É no imediato que temos então a primeira natureza, a segunda diz respeito ao


processo e todo processo é racional e isto se opõe a imediatez e indeterminação,
por isso que no processo, ao escolher, é que a liberdade se torna determinada e
realizada, daí a importância do arbítrio e todo este processo se dá no concreto, na
externalização, aí por fim, o reconhecimento onde entra o papel do Estado.
“A vontade é o conceito de direito que, em conjunto com a REALIDADE do direito,
forma a IDÉIA de direito. As três partes principais de FD (o direito abstrato de
PROPRIEDADE e PESSOA, moralidade e vida ética) correspondem às três fases
da vontade e são estágios na EFETIVAÇÃO do livre arbítrio. A liberdade da vontade
e a liberdade sócio-política estão, pois, profundamente interligadas.” (Inwood,1997)

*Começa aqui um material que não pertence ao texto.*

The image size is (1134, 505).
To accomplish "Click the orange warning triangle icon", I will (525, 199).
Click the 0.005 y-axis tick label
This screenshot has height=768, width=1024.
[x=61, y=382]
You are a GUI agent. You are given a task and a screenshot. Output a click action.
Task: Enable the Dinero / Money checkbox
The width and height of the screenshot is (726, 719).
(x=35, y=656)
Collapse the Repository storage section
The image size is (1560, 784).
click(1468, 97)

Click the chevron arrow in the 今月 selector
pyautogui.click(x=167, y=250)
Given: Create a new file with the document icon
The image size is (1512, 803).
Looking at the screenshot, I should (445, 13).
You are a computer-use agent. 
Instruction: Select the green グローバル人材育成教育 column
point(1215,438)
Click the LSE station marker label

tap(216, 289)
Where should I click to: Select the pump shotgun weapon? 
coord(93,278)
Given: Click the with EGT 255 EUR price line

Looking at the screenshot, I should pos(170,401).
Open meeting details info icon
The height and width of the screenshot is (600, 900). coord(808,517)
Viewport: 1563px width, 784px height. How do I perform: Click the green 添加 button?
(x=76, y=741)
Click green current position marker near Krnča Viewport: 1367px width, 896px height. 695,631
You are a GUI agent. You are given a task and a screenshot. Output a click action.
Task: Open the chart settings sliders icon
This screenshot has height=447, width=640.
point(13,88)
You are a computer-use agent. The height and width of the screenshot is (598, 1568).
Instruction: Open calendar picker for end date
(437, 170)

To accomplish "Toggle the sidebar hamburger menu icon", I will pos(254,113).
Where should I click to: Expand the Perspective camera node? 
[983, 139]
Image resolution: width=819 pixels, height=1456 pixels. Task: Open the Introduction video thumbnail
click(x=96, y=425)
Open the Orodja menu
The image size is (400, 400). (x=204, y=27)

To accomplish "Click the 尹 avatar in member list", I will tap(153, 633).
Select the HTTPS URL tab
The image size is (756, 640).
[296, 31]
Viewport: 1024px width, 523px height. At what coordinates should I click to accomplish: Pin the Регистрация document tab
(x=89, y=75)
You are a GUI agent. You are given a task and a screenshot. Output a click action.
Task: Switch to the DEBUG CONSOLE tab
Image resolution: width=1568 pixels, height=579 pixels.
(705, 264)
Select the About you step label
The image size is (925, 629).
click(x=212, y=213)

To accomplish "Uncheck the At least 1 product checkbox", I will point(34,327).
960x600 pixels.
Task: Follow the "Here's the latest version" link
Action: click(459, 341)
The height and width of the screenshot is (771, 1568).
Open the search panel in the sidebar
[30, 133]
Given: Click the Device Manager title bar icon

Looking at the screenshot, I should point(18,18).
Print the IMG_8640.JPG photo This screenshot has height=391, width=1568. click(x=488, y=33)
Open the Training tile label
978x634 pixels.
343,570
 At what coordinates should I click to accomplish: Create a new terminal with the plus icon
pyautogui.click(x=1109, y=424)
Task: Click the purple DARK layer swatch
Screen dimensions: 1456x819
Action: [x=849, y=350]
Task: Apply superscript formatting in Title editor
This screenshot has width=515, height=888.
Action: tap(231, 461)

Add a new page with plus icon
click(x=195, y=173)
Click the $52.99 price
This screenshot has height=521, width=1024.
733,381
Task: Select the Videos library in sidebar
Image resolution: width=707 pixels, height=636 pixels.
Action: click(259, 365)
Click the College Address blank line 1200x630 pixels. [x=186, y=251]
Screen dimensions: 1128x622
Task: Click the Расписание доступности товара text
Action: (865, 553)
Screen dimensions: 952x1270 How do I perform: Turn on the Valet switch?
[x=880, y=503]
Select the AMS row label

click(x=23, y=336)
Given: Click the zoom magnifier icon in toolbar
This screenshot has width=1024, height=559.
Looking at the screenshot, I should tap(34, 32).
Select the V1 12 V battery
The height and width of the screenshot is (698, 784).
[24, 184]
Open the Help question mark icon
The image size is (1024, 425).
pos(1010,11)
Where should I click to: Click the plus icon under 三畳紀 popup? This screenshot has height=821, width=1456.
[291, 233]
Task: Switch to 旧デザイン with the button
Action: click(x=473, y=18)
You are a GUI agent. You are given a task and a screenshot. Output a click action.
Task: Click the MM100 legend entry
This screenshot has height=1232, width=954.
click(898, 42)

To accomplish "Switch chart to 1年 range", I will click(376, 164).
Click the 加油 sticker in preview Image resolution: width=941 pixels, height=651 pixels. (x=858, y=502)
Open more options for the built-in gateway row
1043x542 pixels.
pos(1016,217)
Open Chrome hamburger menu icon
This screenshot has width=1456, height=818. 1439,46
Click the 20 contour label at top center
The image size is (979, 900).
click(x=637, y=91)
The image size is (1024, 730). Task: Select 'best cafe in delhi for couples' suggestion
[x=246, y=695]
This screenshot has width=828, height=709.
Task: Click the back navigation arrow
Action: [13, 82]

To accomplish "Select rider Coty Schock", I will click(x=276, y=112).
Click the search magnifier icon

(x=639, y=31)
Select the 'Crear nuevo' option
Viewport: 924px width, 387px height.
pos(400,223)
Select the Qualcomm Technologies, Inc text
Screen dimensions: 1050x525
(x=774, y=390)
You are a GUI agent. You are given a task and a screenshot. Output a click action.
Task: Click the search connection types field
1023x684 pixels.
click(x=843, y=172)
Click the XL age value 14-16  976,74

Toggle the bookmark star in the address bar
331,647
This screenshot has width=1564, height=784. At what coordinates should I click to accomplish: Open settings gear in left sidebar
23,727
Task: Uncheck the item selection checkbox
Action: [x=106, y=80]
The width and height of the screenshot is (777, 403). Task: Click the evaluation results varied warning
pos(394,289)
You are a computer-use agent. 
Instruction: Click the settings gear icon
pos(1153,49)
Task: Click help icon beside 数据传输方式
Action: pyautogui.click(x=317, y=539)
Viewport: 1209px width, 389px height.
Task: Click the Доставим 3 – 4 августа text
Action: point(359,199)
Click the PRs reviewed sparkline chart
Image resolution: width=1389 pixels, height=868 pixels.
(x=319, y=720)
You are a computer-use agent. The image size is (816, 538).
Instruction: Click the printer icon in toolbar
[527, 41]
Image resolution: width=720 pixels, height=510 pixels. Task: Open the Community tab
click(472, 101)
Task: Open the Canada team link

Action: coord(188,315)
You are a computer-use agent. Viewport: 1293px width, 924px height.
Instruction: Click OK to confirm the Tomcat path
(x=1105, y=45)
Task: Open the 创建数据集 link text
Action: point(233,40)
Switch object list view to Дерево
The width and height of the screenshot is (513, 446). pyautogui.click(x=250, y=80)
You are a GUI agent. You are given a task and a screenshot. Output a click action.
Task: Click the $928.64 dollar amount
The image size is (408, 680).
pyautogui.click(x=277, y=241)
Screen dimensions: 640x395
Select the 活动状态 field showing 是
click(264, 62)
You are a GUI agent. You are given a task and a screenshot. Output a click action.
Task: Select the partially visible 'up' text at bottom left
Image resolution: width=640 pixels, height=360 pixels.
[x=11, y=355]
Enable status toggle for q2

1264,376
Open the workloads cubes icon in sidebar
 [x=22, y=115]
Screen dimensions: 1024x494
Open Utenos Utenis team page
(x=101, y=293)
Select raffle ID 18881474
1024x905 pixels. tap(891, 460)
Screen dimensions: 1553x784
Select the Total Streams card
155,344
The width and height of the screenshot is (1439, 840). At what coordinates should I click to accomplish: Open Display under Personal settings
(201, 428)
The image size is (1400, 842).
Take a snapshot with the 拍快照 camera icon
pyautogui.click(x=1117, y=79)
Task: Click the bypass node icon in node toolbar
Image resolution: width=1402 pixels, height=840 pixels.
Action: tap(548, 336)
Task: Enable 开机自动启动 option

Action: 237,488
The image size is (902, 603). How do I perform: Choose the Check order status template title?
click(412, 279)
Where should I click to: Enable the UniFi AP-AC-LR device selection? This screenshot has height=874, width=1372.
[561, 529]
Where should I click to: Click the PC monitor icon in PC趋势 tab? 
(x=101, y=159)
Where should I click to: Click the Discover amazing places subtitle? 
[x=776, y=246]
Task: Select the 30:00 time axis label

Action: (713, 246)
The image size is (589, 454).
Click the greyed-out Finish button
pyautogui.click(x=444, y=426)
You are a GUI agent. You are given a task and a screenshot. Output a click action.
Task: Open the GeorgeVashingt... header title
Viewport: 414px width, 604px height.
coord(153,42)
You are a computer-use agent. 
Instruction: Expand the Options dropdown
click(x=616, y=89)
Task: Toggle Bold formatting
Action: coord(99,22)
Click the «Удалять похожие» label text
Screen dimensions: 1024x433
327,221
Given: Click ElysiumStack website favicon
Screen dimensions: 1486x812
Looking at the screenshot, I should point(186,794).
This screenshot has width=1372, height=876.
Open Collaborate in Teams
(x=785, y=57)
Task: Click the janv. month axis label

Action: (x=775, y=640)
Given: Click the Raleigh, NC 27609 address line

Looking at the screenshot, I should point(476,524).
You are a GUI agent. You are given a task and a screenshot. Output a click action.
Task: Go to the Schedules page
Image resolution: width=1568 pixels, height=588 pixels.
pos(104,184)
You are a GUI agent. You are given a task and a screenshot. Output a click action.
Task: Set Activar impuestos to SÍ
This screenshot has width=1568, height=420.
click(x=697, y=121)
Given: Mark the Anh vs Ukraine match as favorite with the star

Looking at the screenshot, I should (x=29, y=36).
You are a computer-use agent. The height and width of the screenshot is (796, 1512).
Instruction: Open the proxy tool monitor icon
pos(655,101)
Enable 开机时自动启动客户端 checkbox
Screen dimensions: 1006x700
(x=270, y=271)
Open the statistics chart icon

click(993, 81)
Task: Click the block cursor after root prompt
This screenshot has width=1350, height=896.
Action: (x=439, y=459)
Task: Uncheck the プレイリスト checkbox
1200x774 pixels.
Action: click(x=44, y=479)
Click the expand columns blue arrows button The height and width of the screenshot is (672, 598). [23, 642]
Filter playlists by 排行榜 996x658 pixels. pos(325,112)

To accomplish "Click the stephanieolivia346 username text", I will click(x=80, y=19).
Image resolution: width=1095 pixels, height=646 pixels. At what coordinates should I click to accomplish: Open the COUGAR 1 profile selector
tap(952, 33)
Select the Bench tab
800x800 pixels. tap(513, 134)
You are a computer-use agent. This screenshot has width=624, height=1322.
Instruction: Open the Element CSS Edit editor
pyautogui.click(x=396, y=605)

“§57-Mas para que o espírito objetivo, o conteúdo do direito deixem de ser


concebidos através das correspondentes noções subjetivas, para que, por
conseguinte, se deixe de conceber como um puro dever-ser isto de o homem em si
e para si não estar destinado à escravatura, é preciso reconhecer-se que a ideia da
liberdade só existe verdadeiramente na realidade do Estado.” (Hegel, 1997)

REFERÊNCIAS BIBLIOGRÁFICAS

Hegel, Georg Wilhelm Friedrich. Principios Da Filosofia Do Direito. 1ª ed., Martins


Fontes, 1997.

Inwood, Michael. Dicionário Hegel. 1ª ed., Jorge Zahar, 1997.